» **Excerpt to read**:
-=-=-=-=-

Beautiful.  Elegant.

The Novus Ordo version adds commas “ …ut, inter mundanas varietates,…”  All those long eeee sounds produced by the Latin letter “i” are marvelous to hear and to sing. Note the nice parallels in the construction: id amare quod praecipis, id desiderare quod promittis as well as ibi…sint corda with ubi…sunt gaudia.  In the first line the genitives unius…voluntatis are elegantly split by the verb efficis.

A genius wrote this prayer.  Let’s find out what it really says.

Now in paperback!

The densely packed leaves of your own copy of the thick Lewis & Short Dictionary (HERE) show that varietas means “difference, diversity, variety.”  It is commonly used to indicate “changeableness, fickleness, inconstancy”; “vicissitude” hits it square and sounds wonderful to boot.  The adjective mundanus, a, um, “of or belonging to the world”, must be teased out in a paraphrase.  Efficio (formed from facio) means, “to make out, work out; hence, to bring to pass, to effect, execute, complete, accomplish, make, form”.   Voluntas means basically “will” but it can also mean things like “freewill, wish, choice, desire, inclination” and even “disposition towards a thing or person”.

LITERAL TRANSLATION:
O God, You who make the minds of the faithful to be of one will,
grant unto Your people to love that thing which You command,
to desire that which You promise,
so that, amidst the vicissitudes of this world,
our hearts may there be fixed where true joys are.

Let us revisit that id…quod construction. We could simply say “love that which you command,” or “love what you command”, but to me that seems vague and generic.  Of course, we must love everything God commands, but the feeling I get from that id…quod is concrete.  We love and desire God’s will in the concrete situation, this concrete task.  A challenge of living as a good Christian in “the world” is to love God in the details of life, especially when those details are little to our liking.  We must love him in this beggar, this annoying creep, not in beggars or creeps in general.  We must love him in this act of fasting, not in fasting in general.  This basket of laundry, this paperwork, this Jesuit…. Didn’t I say it was a challenge?  God’s will must not be reduced to something abstract, as if it is merely a “heavenly” or “ideal” reality. “Thy will (voluntas) be done on earth as it is in heaven.”

-=-=-=-=-

» **Record set**:
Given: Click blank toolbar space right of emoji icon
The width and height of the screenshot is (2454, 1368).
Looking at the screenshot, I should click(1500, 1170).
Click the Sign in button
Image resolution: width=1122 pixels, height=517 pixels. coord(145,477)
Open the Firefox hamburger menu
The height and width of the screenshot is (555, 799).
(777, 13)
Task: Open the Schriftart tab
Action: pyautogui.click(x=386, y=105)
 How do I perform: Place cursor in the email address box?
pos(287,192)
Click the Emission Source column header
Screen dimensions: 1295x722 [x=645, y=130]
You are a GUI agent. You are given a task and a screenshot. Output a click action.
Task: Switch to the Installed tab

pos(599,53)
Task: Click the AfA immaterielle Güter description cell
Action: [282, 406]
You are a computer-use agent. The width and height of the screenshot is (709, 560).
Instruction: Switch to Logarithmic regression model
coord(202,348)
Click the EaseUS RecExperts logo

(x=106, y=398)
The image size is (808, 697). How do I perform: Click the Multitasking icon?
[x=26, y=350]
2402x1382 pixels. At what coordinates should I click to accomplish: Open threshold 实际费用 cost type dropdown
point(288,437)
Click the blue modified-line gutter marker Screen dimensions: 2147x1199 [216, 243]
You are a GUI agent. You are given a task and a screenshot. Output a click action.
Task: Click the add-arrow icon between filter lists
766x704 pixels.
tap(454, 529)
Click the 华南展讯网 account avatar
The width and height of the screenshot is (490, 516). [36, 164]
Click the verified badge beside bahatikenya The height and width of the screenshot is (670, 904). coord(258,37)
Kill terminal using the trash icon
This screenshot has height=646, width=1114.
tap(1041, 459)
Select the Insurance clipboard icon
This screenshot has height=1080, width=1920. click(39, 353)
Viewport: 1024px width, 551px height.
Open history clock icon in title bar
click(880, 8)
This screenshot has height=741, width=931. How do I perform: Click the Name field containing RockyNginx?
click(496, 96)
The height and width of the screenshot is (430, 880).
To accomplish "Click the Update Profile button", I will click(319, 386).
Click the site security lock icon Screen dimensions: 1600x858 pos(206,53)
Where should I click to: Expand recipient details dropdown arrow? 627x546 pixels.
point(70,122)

-=-=-=-=-

» **What you will do**:
- a) In the records, copy out the stretch from the line containing "The image size" through the line containing "tap(1041, 459)", character for character.
- b) Pick up the commentary on the Latin prayer where it stops and keep writing it.

» **Answers to the exercises**:
- a)
The image size is (808, 697). How do I perform: Click the Multitasking icon?
[x=26, y=350]
2402x1382 pixels. At what coordinates should I click to accomplish: Open threshold 实际费用 cost type dropdown
point(288,437)
Click the blue modified-line gutter marker Screen dimensions: 2147x1199 [216, 243]
You are a GUI agent. You are given a task and a screenshot. Output a click action.
Task: Click the add-arrow icon between filter lists
766x704 pixels.
tap(454, 529)
Click the 华南展讯网 account avatar
The width and height of the screenshot is (490, 516). [36, 164]
Click the verified badge beside bahatikenya The height and width of the screenshot is (670, 904). coord(258,37)
Kill terminal using the trash icon
This screenshot has height=646, width=1114.
tap(1041, 459)

- b)
What did the Anglican Church do with this back in the day?

1662 Book of Common Prayer (Fifth Sunday in Lent):
O almighty God, who alone canst order the unruly wills and affections of sinful men:
Grant unto thy people, that they may love the thing which thou commandest,
and desire that which thou dost promise,
that so, among the sundry and manifold changes of the world,
our hearts may surely there be fixed, where true joys are to be found.

You have to love that!  I often wonder why the original incarnation of ICEL didn’t use the Book of Common Prayer as a model.  But… right… first the redactors of the Novus Ordo cut certain unpleasantries, such as guilt and sin, out of the Latin original and then the people working for ICEL cut out all the rest of the meaningful concepts.

When you slaughter a critter, first you bang it on the head, then you tear its guts out, and afterwards hang upside down to drain out all its blood.

Sort of like Traditionis custodes, followed by the DDW “dubia” without origin, etc.

So what did the pre-reformed ICEL do to this prayer?

OBSOLETE ICEL (1973):
Father,
help us to seek the values
that will bring us lasting joy
in this changing world.
In our desire for what you promise
make us one in mind and heart.

This makes me want to scream.

Note the theological catch-all word “help”, a technical term in obsolete ICELese and rather Pelagian.  Does “help us” underscore our total reliance on God?  He does a bit more than “help”.  What did ICEL did to God’s “commands”?

Presto-chango they are now “values”.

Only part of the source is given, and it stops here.